In a Tweet Benedict Evans mentions, “I’m always baffled when people are surprised by charts like this. What do people think the world was like 250 years ago? Isn’t this obvious?”
I replied, “I teach undergrads; it isn’t obvious to most, and most either don’t think about it or rely on TV-based historical fiction,” but that’s too glib; the chart’s demonstration of growing wealth is obvious to people who’ve read a lot of history and who’re immersed in the nerd-o-sphere or researcher bubble, but that’s a small part of the population. Most people don’t really, really think about or study history, and to the extent they think about it at all they rely on hazy, unsourced stereotypes.
I’ve read lots of student papers (and for that matter Internet comments) saying things like, “In the past, [claim here].” Some will even say, “In the old days…” In the margins I will write in reply, “Which years and geographic areas are you thinking about?” When I ask those kinds of questions in class students look at me strangely, like I’ve suddenly demanded they perform gymnastics.
The past really is a foreign country and unless someone has made the effort to learn about it directly, meta-learn how to learn, and learn how the people in a given time period likely thought, it can look like the present but with different clothes. That’s often how it’s presented in TV, movies, and pop fiction (see e.g. “Rules for Writing Neo-Victorian Novels“). To take one obvious example, characters in such TV shows and movies often have modern sexual and religious mores, ignoring that many of the sexual mores and rules of the last ~500 years of European and American history evolved because a) reliable contraception was unavailable or extremely limited, b) a child born to a single woman could end up killing both child and woman due to lack of money and/or food, and c) many STIs that are now treated with a quick antibiotic were death sentences.
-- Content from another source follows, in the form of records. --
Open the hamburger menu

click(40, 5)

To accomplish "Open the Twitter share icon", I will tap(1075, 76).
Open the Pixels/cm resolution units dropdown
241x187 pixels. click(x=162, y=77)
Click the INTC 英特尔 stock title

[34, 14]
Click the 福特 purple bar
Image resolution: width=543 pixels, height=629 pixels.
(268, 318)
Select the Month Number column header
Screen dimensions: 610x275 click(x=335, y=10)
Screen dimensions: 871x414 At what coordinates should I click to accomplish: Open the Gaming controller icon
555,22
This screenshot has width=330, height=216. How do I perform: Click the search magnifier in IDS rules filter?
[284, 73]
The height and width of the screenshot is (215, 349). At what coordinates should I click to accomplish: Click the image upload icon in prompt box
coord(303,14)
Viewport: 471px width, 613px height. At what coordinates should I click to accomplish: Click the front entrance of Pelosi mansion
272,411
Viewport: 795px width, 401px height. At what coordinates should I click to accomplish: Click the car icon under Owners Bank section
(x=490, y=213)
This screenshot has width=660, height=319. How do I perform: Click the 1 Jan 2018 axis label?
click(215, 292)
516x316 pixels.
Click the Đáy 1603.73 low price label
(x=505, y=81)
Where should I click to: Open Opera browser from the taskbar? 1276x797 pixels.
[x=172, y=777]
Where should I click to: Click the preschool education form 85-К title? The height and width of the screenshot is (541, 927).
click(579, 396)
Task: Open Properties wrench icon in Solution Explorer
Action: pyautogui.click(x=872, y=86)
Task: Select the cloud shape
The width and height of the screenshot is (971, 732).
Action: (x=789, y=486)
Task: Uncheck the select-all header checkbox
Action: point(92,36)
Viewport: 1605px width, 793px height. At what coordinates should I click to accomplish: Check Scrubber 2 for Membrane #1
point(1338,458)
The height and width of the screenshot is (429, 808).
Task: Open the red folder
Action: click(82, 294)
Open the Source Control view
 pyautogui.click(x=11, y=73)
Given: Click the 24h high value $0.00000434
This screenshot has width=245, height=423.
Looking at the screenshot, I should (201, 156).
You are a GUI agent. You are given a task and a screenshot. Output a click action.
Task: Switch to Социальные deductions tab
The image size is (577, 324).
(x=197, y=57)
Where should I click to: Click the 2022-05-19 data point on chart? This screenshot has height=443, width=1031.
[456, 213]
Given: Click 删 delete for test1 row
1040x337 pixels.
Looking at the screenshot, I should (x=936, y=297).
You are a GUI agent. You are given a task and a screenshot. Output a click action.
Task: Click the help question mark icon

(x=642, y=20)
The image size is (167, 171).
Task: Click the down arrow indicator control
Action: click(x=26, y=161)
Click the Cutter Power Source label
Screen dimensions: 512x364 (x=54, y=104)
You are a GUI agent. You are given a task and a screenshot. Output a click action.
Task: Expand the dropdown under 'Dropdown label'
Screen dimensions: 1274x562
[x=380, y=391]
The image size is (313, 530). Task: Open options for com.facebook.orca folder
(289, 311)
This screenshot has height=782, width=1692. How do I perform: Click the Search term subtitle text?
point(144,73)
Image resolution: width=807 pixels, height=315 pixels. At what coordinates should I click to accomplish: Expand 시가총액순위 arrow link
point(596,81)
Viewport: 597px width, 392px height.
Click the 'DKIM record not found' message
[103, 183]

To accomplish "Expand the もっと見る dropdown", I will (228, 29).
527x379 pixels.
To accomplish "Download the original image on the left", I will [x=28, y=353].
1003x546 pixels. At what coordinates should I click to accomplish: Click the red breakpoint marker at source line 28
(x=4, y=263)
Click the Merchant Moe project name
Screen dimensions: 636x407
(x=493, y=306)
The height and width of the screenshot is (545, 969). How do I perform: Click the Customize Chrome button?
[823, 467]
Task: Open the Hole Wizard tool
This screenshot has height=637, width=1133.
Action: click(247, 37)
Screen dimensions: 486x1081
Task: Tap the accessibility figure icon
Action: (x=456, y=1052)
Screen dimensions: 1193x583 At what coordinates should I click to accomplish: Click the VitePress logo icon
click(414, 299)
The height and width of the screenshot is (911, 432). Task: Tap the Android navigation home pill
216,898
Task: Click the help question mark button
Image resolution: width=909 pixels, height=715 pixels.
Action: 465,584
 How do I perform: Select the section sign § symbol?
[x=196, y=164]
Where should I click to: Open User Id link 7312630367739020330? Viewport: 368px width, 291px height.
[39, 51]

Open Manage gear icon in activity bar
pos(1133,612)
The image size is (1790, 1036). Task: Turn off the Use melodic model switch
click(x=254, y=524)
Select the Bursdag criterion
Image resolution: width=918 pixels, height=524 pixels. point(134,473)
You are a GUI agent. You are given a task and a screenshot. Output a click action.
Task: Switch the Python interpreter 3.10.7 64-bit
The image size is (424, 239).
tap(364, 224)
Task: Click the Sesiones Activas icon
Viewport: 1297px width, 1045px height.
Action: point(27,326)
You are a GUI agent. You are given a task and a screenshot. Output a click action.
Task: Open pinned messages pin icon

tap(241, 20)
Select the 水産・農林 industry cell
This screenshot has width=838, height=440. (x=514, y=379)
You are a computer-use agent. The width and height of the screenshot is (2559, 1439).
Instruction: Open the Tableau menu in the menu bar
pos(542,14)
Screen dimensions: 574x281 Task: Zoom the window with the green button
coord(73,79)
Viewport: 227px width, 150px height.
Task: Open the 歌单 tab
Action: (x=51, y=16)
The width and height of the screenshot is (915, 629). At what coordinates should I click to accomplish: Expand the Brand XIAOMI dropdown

In most countries today, people don’t worry about starving to death, so the kind of absolute poverty that’s stunningly declined in the last couple centuries takes a strong imaginative leap to inhabit. People also seem to experience hedonic adaptation, so the many things that make our lives easy and pleasant become invisible (that’s true of me too).
So the average person probably never thinks about what the world was like 250 years ago, and, if they do, they probably don’t have the baseline knowledge necessary to conceptualize and contextualize it properly. Those of us caught in the nerd-o-sphere and researcher bubble, like myself, do. Our sense of “obvious” shifts with the environment we inhabit and the education we’ve had (or the education we’re continuing all the time).
And about that education system. Years ago I used to read tech sites in which self-taught autodidacts would fulminate about the failures of the conventional school system and prophesize about how the liberation of information will remake the educational sector into a free intellectual utopia in which students would learn much faster and at their own pace, leading to peace, harmony, and knowledge; in this world, rather than being bludgeoned by teachers and professors, students would become self-motivated because they’d be unshackled from conventional curriculums. To some extent I believed those criticisms and prophecies. One day we would set students free and they’d joyously learn for the sake of learning.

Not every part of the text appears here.